“Oranges can be sweet or sour,” I answered. “Like love.”
Country: Columbia
Title: Orange Wine
Author: Esperanza Hope Synder
Language: English
Translator: N/A
Publisher: Mareas Books 2025
Esperanza Hope Snyder’s Orange Wine was a bit of a disappointment. It opens with a bang – “While I was giving birth to Lucy, my husband, Alessandro, was lying in bed with my sister Isabel” – but it never really delivered. Ines is supposed to be partaking on a journey of “artistic freedom and feminine awakening,” but she never seems fully developed enough for her journey to strike a chord. Despite all the pieces being there, they seemed a bit disjointed, and I never felt like I really saw Ines.

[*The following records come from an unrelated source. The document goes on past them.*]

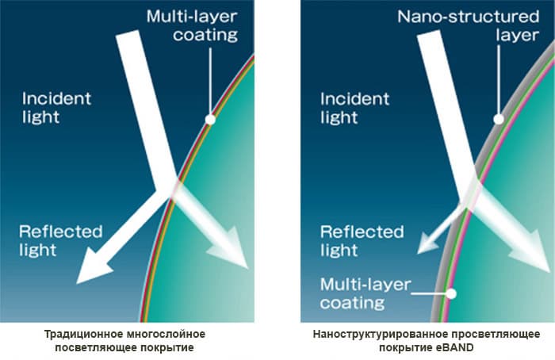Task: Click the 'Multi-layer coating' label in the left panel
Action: click(x=192, y=26)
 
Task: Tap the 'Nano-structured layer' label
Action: click(x=468, y=26)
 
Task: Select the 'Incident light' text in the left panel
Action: click(x=56, y=108)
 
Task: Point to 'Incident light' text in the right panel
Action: click(x=354, y=108)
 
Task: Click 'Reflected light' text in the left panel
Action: click(x=60, y=241)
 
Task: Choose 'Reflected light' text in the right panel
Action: click(x=362, y=241)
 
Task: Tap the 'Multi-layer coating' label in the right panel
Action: click(x=366, y=293)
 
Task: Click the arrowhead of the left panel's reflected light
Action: click(x=92, y=267)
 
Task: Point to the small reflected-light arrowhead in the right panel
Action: click(x=427, y=245)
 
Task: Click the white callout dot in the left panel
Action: click(x=210, y=120)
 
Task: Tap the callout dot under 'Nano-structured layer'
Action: click(x=499, y=119)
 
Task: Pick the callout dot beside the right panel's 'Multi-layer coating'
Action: click(x=451, y=293)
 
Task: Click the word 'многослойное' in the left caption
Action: click(x=166, y=334)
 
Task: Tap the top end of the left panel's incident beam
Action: click(x=128, y=33)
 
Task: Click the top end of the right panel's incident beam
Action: click(x=429, y=33)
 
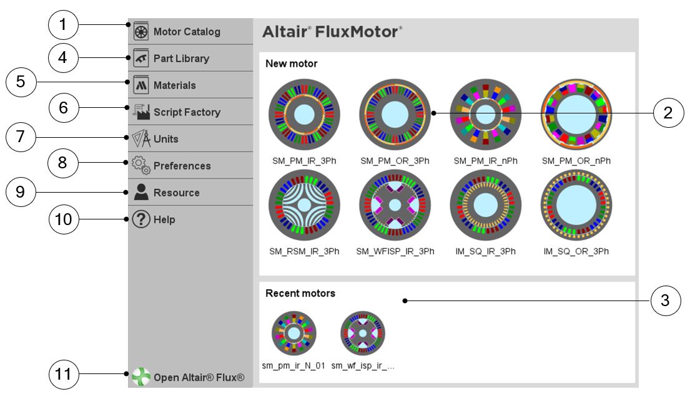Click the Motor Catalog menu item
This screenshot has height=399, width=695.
click(186, 32)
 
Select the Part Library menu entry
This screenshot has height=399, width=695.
click(181, 59)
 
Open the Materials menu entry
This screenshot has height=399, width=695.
click(174, 85)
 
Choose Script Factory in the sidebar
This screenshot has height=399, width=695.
click(187, 112)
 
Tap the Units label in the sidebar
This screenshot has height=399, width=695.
click(165, 139)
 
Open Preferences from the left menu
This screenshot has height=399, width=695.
click(182, 166)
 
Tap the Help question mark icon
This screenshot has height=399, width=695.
click(140, 219)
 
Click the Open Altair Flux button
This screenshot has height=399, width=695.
click(199, 377)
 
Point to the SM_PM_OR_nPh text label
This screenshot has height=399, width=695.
click(576, 161)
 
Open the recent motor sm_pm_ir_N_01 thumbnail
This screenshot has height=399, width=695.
click(294, 334)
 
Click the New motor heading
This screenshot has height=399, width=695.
click(291, 64)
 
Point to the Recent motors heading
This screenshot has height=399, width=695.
click(300, 293)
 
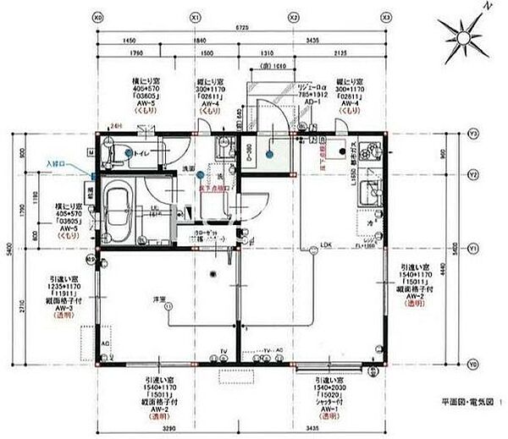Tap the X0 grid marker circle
click(98, 16)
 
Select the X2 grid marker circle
click(294, 16)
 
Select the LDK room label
click(324, 246)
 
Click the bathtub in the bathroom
click(118, 209)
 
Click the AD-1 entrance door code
click(311, 100)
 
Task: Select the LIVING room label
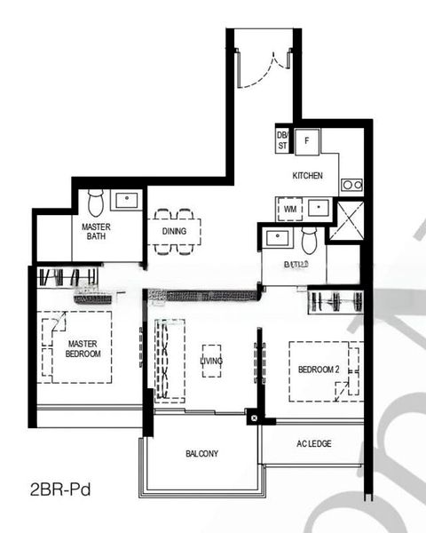[x=211, y=360]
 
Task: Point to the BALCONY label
[x=202, y=454]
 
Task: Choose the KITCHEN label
[x=308, y=176]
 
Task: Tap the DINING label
[x=174, y=233]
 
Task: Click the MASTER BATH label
[x=96, y=232]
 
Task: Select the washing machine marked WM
[x=290, y=210]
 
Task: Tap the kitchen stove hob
[x=351, y=185]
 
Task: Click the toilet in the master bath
[x=96, y=200]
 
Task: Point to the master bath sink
[x=126, y=200]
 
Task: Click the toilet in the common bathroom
[x=309, y=240]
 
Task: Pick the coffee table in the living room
[x=211, y=361]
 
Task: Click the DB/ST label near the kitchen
[x=282, y=139]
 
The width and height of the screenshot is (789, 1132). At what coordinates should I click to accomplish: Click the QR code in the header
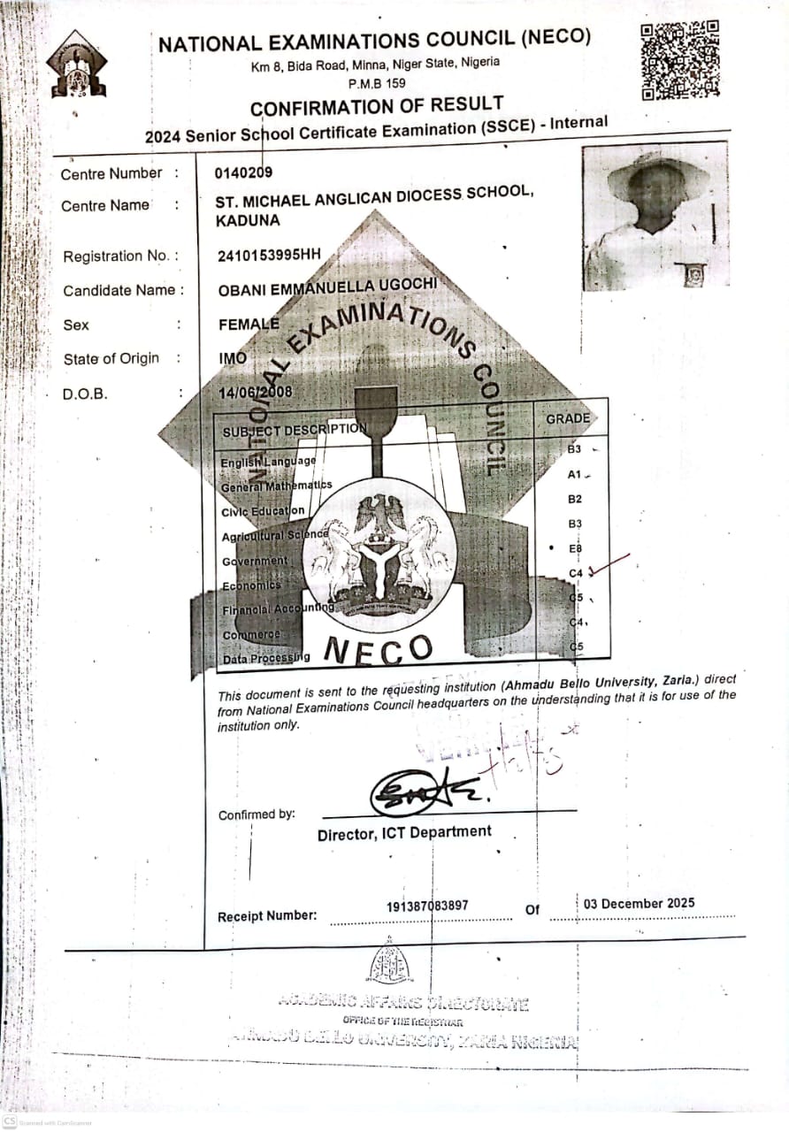pyautogui.click(x=680, y=59)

The novel is set in early twentieth century Columbia. Ines is clearly the pretty daughter, the doted-on baby of the family. The Catholic Church is a main character here, dictating much of what happens in Ines’s life, but again, there is just a disconnect with how the story is told. Ines marries a scoundrel who can’t keep it in his pants, and his relationship with Ines’s sister began before they were even married. (I’d say the sisters are all awful here, but they’re painted with the same brush as Ines.) Ines ends up with the man one of her other sister’s had her eyes on, despite being still married. They begin a relationship.
There are some really good things here about the control over women by fathers, husbands, and the church, but the delivery just fall flat. What makes it even more unfortunate is that the novel was inspired by her grandparents.
Well. They can’t all be winners. (But I am counting this on Tommi Reads the World!)